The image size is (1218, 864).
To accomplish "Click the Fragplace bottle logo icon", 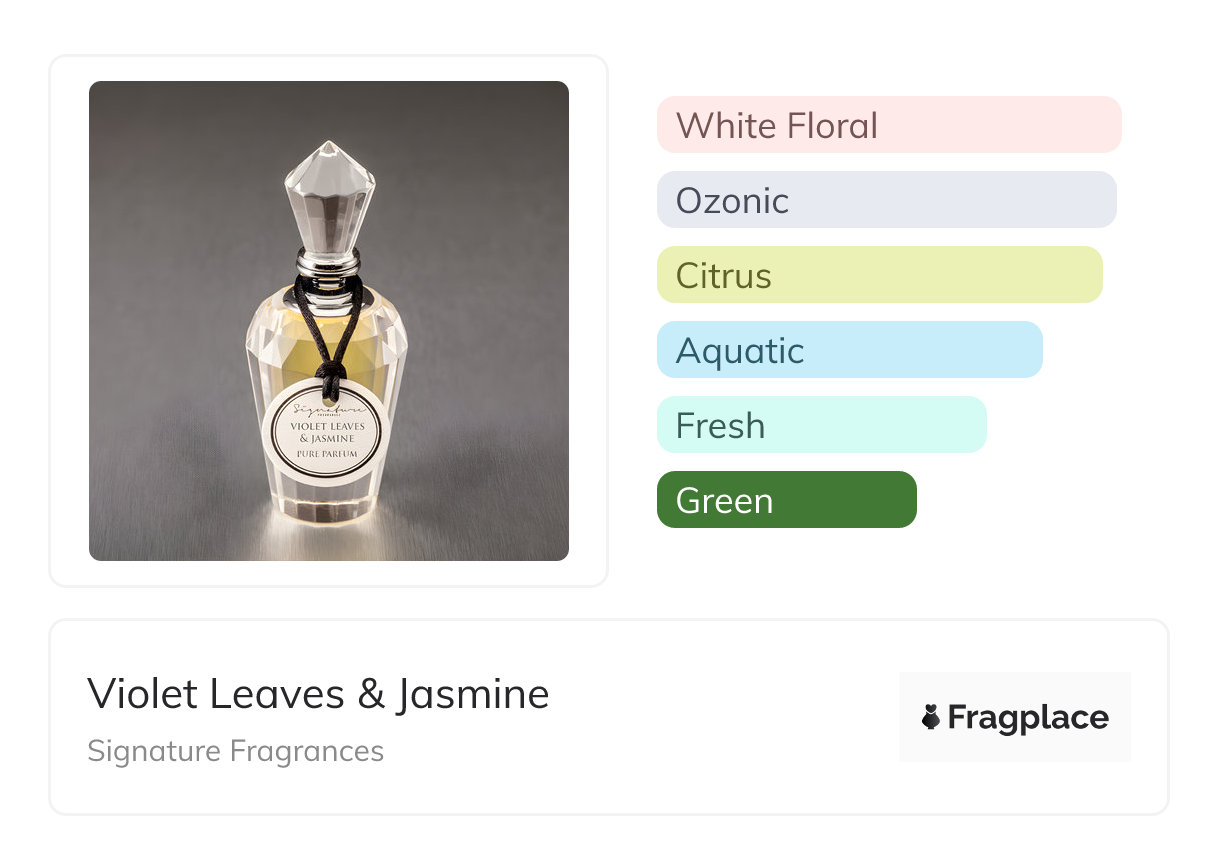I will tap(931, 717).
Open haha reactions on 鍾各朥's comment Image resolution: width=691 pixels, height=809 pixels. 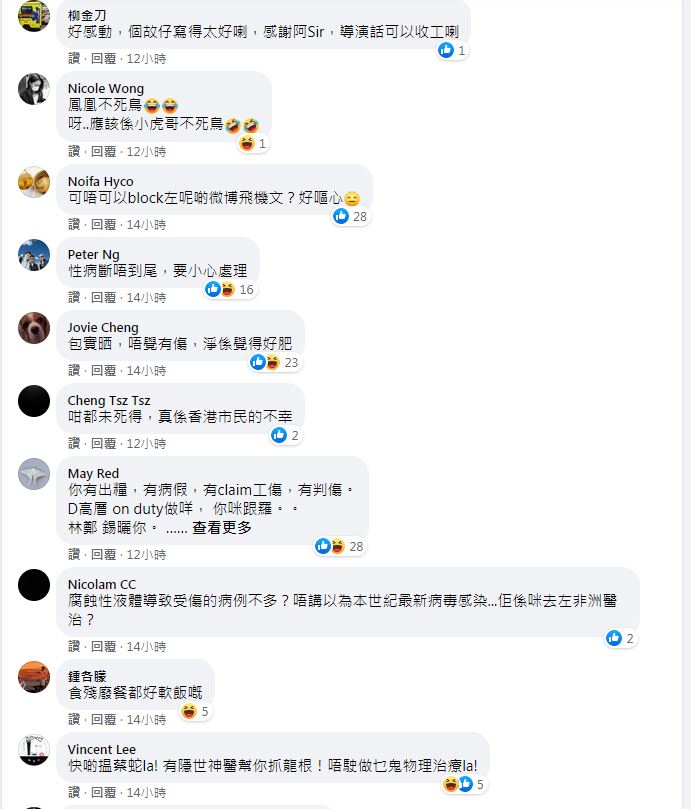coord(195,711)
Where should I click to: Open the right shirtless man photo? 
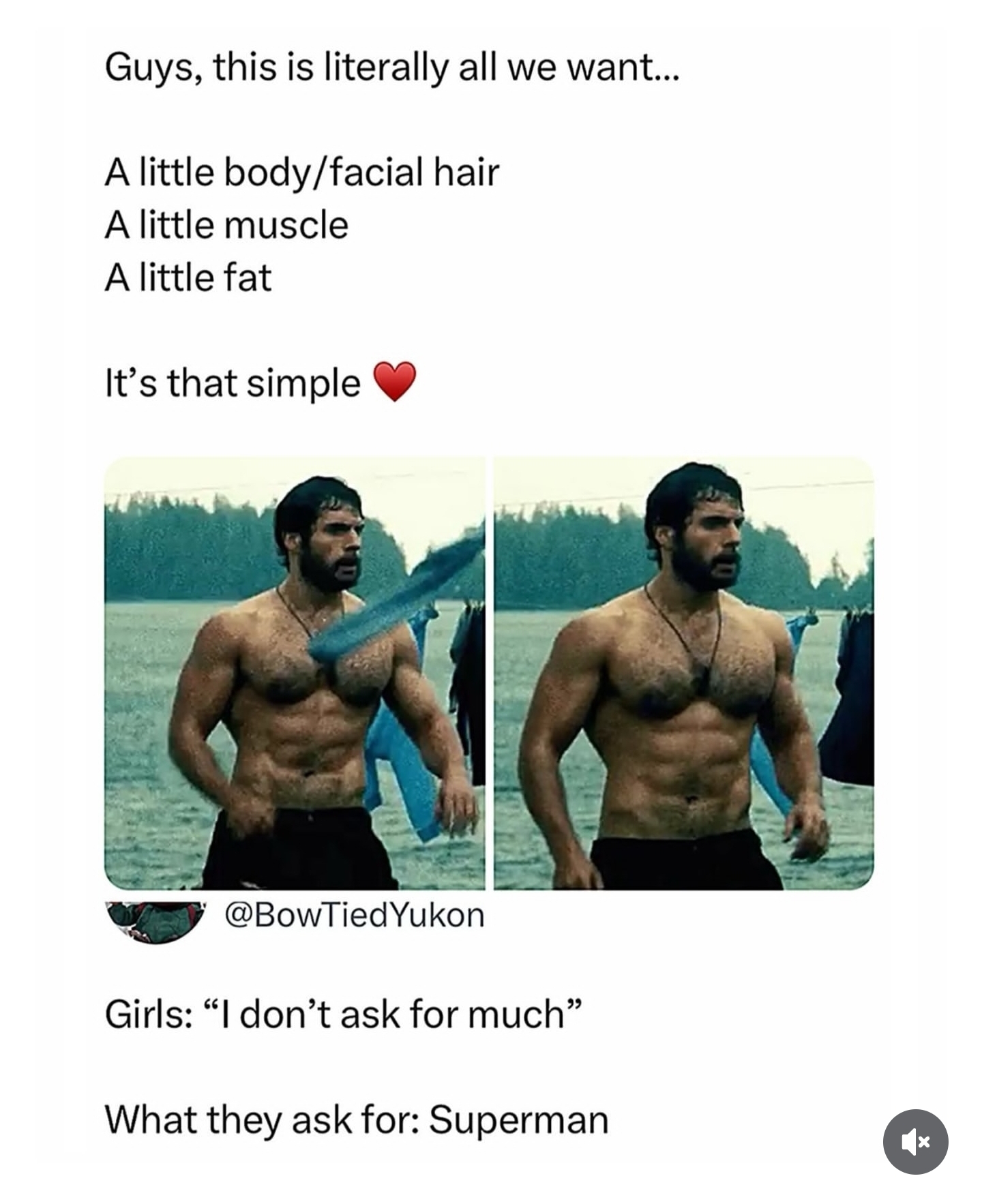(684, 673)
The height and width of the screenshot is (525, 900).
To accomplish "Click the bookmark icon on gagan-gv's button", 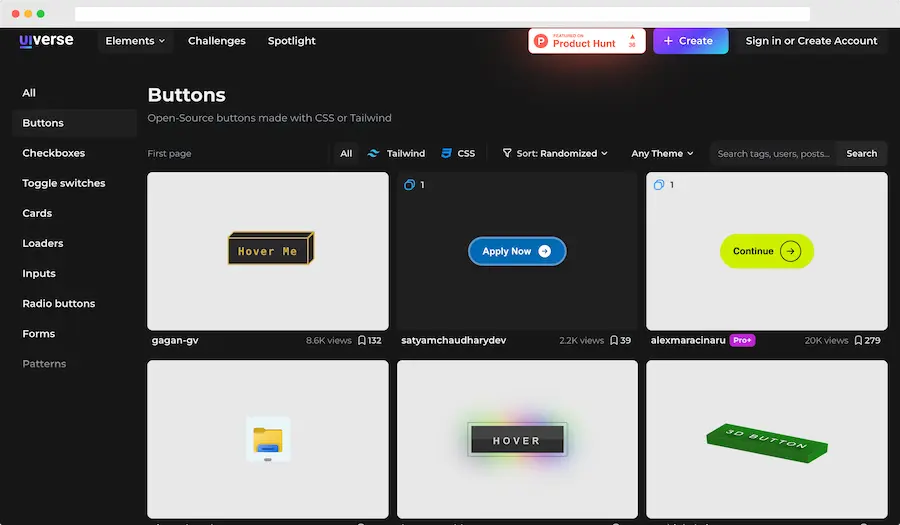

Written request. Please reproduce the entries word for word, from the line that contains "Where should I" through the end of the entries, leaving the pictures out of your answer.

Result for this task.
Where should I click to: Open the right shirtless man photo? 
(684, 673)
The height and width of the screenshot is (525, 900).
To accomplish "Click the bookmark icon on gagan-gv's button", 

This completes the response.